I think 85% of drivers at least are violating at least 3 of these at any one time LOL. Pretty hilarious when you compare the laws and reality.

https://ph.news.yahoo.com/major-traffic-violations-philippines-061800985.html


----------



## M.C.A. (Feb 24, 2013)

I slow down and follow all rules now, after getting ticketed it's no fun dealing with the long lines at my local LTO. No one seems to follow the rules of the road and there seems very little effort, almost zero effort in enforcing these laws, seat belts and helmets only, wife tells me to deal with it this isn't the US...lol..I'm dealing with it and it takes some serious patience.


----------



## Kavite Kenny (Jul 31, 2014)

My brother-in-law's driving scares the Jeepneys and Trikes. I've watched him drive on the shoulder and people jumping back from his path.... and he's pushed his way though one way streets...THE WRONG way!!
I've seen him push the nose of his van into spaces I wouldn't take a scooter! 
I used to drive a Tractor-trailer...delivery vehicles, taxi's and the like.
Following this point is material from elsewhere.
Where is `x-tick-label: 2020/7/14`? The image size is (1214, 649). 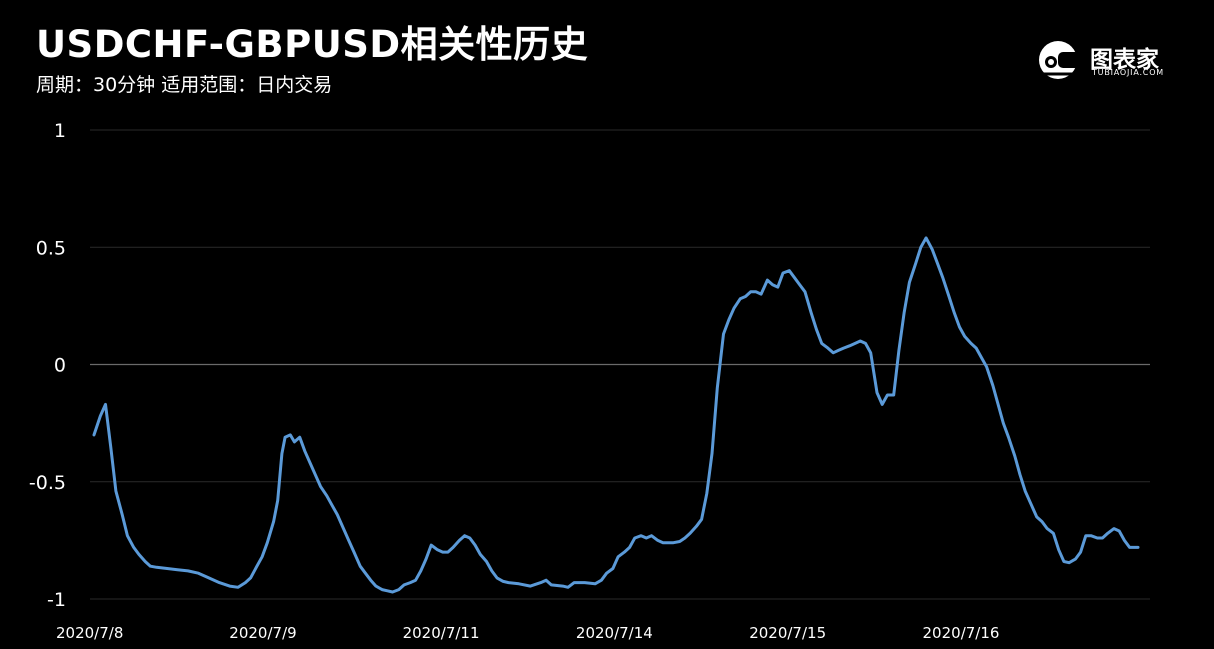 x-tick-label: 2020/7/14 is located at coordinates (614, 633).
It takes a lot scare me...but he does. HA!
The ONLY time I've seen him stopped was a couple traffic cops at a traffic-circle... Bro-in-law decided he wanted to turn LEFT...instead of going to the right, around the circle to his street, he just bolted to the left along the shoulder and BOOM, there he was...and so were the traffic-cops!!

let me add... my bro-in-law didnt have a valid license at the time and the registration was not current on his van.... eek....

My Asawa, from the bak seat, produced "Press Credentials" and pulled out her ID...along with a few hundred pesos folded up in her hand... and fabricated a story about going to a scene as a reporter and we were in a hurry...pointing towards me and adding that "This Kano is a guest here and observing" Haha...those traffic cops quickly apologized (took the cash) then stopped traffic in the circle to allow us to continue. 

Love it Love it... smile


----------



## cvgtpc1 (Jul 28, 2012)

Kavite Kenny said:


> My Asawa, from the bak seat, produced "Press Credentials" and pulled out her ID...along with a few hundred pesos folded up in her hand... and fabricated a story about going to a scene as a reporter and we were in a hurry...pointing towards me and adding that "This Kano is a guest here and observing" Haha...those traffic cops quickly apologized (took the cash) then stopped traffic in the circle to allow us to continue.
> 
> Love it Love it... smile


My cousin-in-law whipped out press credentials too to get out of a ticket. That was in 1987 and I still never learned if they were legit. Cost me 100P back then, same as 200P today adjusted for the peso rate haha


----------